Walter Goodman of The New York Times wrote: "Malcolm is likable, albeit a touch slow, and the same can be said of the new Australian comedy that bears his name." In the Los Angeles Times, critic Sheila Benson wrote a commendatory review saying "Now from Australia we have just such a delight -- "Malcolm", a dazzlingly inventive, tender and utterly unpretentious comedy.

Desson Howe of The Washington Post wrote a negative review: "The story line meanders like a sunstroked wallaby, the hackneyed characters fail to interact logically or even interestingly, and the gadgets are just so many mildly diverting toys."
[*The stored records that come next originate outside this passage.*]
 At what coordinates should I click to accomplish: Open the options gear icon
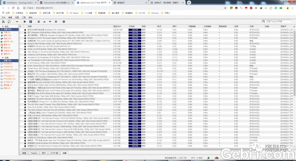point(64,22)
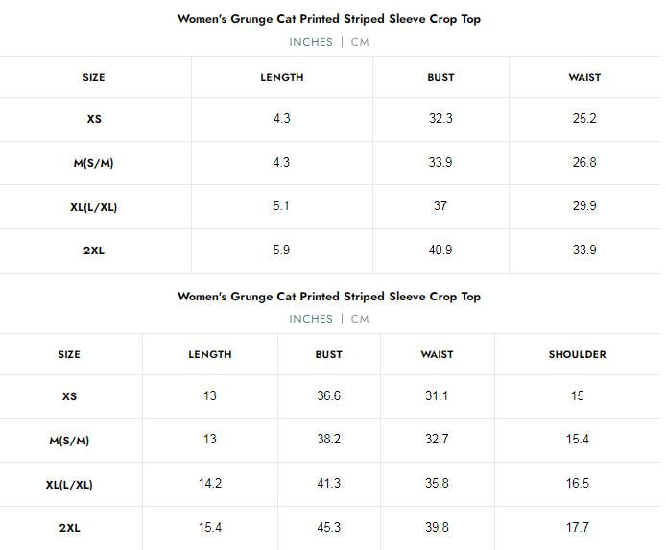
Task: Select the XL(L/XL) bust value 37
Action: [440, 206]
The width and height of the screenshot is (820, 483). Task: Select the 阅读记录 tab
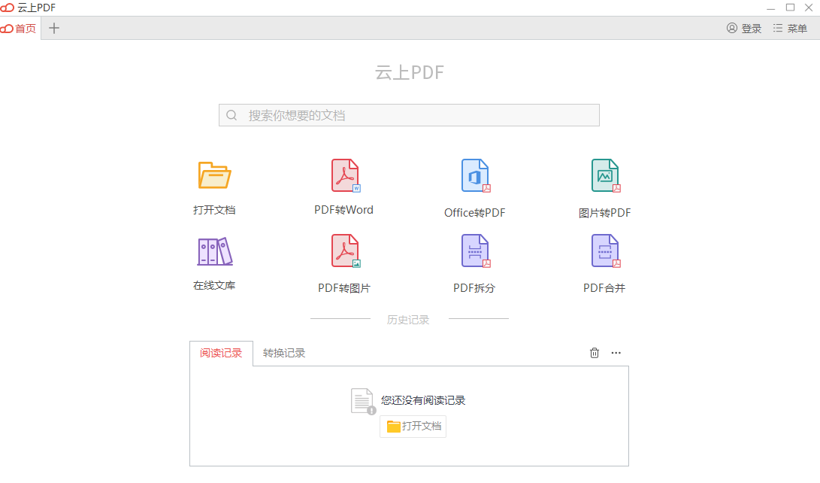[x=221, y=351]
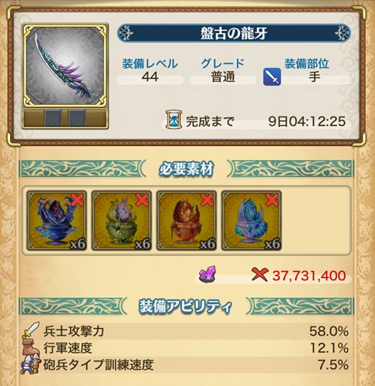
Task: Tap the 装備アビリティ section header
Action: click(x=187, y=306)
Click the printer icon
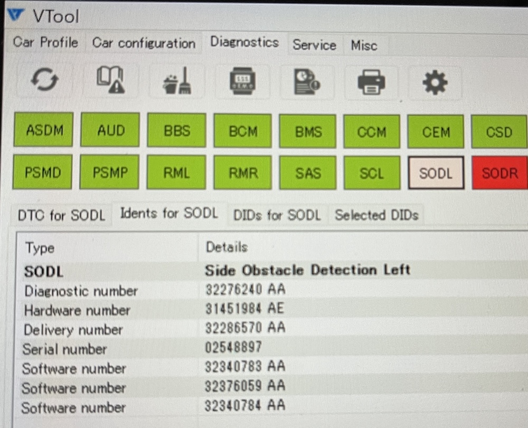Image resolution: width=528 pixels, height=428 pixels. tap(371, 82)
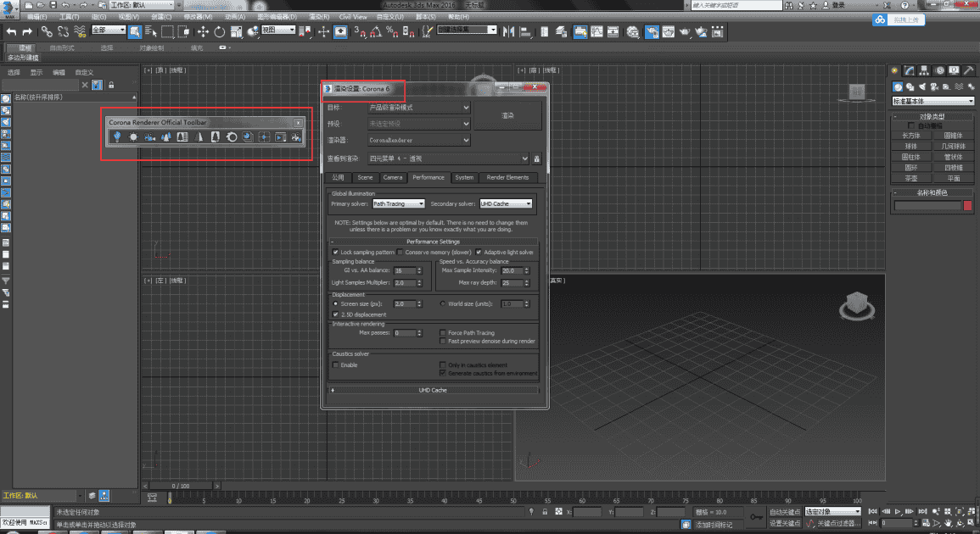Click the object color swatch under 名称和颜色
The image size is (980, 534).
pos(967,204)
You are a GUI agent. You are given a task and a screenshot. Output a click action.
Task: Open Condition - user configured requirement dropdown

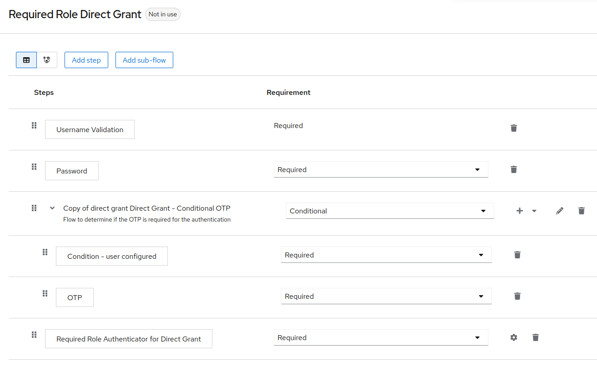[386, 255]
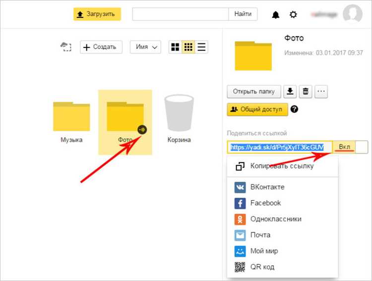372x281 pixels.
Task: Click the multi-select dashed square icon
Action: coord(66,47)
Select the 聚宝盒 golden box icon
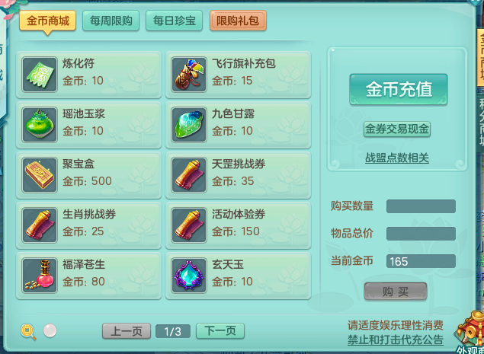The image size is (484, 354). click(40, 175)
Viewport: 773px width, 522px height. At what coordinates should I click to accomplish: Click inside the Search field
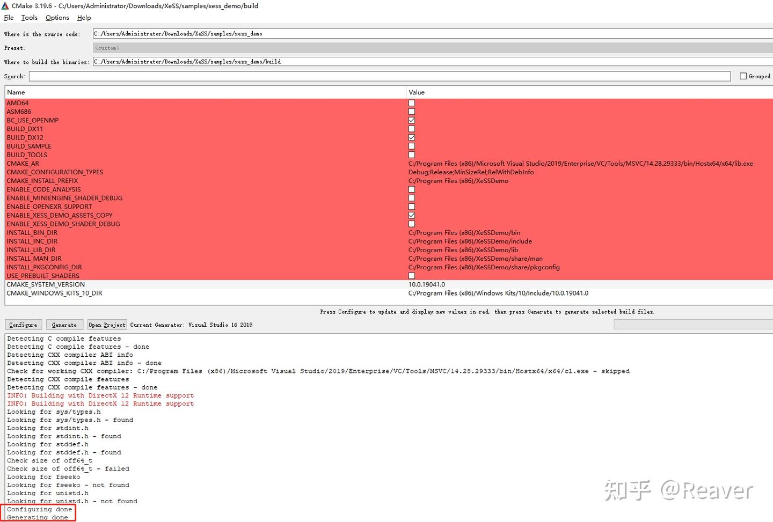[376, 76]
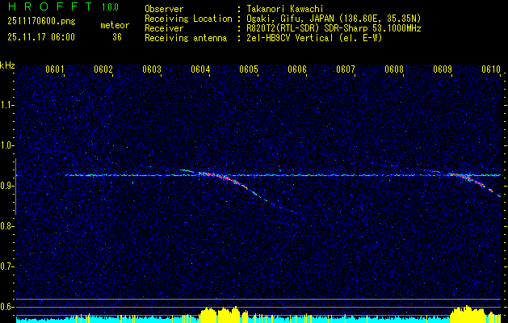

In a modern review, Luke Buckmaster from The Guardian hailed "Malcolm", stating, "this quaint and endearing film.... neatly establishes its antihero as a screwy genius who moves to his own mechanically engineered beat" and concluding, "Malcolm is a clever and oddly warming oddity: a crime caper in which nobody gets their comeuppance and which doesn't condescend, nor turns a blind eye to the peculiarities of its lead character."

===Accolades===

Award: Category; Subject; Result
AACTA Awards (1986 AFI Awards): Best Direction; Nadia Tass; Won
Best Film: Won
David Parker: Won
Best Original Screenplay: Won
Best Actor: Colin Friels; Won
Best Supporting Actor: John Hargreaves; Won
Best Supporting Actress: Lindy Davies; Won
Best Editing: Ken Sallows; Won
Best Sound: Craig Carter; Won
Paul Clark: Won
Dean Gawen: Won
Roger Savage: Won
AWGIE Award: Best Writing in a Feature Film - Original; David Parker; Won

==Home media==
Malcolm was released on DVD by Umbrella Entertainment in November 2001. The DVD is compatible with all region codes and includes special features, such as the trailer, a photo montage, location map, the press kit, a Popcorn Taxi Q&A, More Malcolm Gizmos and audio commentary with Nadia Tass and David Parker. In 2021, Umbrella Entertainment released a region-free Blu-ray of Malcolm, retaining the special features from the DVD release and adding exclusive new features.